According to the present invention, since a funnel-shaped nozzle hole having a cylindrical thin portion at the tip is formed, no resin enters the cylindrical thin portion at the tip during masking. Since the inside of the nozzle hole is subjected to the ink-repellent treatment at a predetermined depth, the meniscus can be stably maintained, the meniscus position does not fluctuate for each nozzle, and an inkjet head having stable ejection performance can be obtained. The durability of the ink processing film is excellent, and stable ejection can be performed for a long time.

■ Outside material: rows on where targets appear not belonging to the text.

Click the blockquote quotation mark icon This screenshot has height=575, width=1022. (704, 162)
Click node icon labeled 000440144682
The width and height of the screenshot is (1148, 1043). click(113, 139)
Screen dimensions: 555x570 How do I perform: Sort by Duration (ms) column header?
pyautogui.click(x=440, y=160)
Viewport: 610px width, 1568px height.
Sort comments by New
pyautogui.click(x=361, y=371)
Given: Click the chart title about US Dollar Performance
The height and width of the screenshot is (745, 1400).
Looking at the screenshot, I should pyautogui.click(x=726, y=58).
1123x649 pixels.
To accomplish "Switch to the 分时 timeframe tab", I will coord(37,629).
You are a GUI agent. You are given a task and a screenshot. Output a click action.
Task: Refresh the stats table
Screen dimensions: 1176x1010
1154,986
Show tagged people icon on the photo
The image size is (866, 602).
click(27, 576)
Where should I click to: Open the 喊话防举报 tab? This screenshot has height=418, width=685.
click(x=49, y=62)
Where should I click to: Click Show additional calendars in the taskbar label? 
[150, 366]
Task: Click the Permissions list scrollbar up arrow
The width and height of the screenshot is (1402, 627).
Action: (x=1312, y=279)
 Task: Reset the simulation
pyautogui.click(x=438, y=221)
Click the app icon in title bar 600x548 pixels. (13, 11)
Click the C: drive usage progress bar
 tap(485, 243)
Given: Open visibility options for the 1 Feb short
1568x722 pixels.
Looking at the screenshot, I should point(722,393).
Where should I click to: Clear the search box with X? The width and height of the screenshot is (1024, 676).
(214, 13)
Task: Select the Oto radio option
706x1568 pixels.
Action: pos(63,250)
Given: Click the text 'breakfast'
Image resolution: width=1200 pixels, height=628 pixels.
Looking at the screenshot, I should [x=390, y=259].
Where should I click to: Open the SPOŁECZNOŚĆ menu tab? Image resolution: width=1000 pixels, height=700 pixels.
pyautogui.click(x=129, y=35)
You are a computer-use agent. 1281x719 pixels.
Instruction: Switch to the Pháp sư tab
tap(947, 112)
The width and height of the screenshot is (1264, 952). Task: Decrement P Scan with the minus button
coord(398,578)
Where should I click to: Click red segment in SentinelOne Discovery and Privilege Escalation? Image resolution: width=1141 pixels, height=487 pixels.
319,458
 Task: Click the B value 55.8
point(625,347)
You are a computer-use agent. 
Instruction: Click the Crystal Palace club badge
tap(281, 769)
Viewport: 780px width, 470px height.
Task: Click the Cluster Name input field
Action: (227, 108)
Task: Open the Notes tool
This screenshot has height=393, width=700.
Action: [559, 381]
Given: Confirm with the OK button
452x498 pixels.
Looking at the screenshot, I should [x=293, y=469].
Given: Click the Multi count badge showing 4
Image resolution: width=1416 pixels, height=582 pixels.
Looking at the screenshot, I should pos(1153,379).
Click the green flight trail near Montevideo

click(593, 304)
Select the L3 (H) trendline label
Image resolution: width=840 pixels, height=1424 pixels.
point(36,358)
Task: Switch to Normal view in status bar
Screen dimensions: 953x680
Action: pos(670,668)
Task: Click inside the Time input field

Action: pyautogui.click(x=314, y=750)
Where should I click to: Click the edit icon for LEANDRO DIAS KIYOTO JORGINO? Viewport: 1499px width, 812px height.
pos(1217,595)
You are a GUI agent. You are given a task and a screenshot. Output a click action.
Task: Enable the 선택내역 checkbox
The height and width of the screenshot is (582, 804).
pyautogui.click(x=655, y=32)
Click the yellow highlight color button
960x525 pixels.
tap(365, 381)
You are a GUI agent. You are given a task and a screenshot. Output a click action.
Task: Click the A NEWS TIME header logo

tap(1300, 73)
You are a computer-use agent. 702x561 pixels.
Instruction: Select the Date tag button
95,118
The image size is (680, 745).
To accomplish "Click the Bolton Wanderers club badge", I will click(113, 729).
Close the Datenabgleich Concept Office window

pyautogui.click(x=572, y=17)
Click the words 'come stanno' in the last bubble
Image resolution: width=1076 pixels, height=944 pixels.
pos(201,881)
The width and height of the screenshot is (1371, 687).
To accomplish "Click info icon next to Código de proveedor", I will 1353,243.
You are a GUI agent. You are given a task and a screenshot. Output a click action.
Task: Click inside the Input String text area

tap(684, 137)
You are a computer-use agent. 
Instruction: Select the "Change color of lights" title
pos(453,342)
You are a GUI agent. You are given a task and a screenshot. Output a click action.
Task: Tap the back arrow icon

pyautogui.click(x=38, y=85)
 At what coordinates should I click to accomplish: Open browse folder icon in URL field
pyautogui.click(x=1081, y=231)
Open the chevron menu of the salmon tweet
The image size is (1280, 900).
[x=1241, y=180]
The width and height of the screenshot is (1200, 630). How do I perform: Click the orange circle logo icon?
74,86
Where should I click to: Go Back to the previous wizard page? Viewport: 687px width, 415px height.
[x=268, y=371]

[Brief description of the drawings]

FIG. 1 is a diagram illustrating a method for forming a nozzle hole.

FIG. 2 is a diagram schematically showing an ink-repellent film forming process of the present invention.

[Explanation of symbols]

 DESCRIPTION OF SYMBOLS 1 Nozzle plate (substrate) 2 Punch 3 Die 4 Pin holder 51 Small diameter part 6 Photosensitive resin 7 Ink-repellent film

Claims (2)

[Claims] 1. A funnel-shaped nozzle hole having a cylindrical small diameter portion at a tip portion is pierced in a substrate, and the substrate is immersed in a photosensitive resin solution and pulled up or spin-coated with the solution.
After developing by irradiating ultraviolet rays, the resin on the ink discharge side is removed to fill the inside of the nozzle hole except for the small-diameter portion, and an ink-repellent film is formed by at least one selected from electrodeposition coating and plating. A method of manufacturing a nozzle plate of an ink jet head, wherein the filled resin is removed and an ink repellent treatment is performed. 2. A substrate is provided with a funnel-shaped nozzle hole having a cylindrical small diameter portion at a tip end thereof, and a photosensitive resin sheet is superposed and attached on an ink supply side surface of the substrate, and the resin is pressed and compressed.
The resin is filled inside the nozzle hole except for the small-diameter portion by heating and pushing the inside of the nozzle hole to cure the resin by irradiating ultraviolet rays, an ink-repellent film is formed by electrodeposition coating, and the filled resin is removed. And producing a nozzle plate of an ink jet head.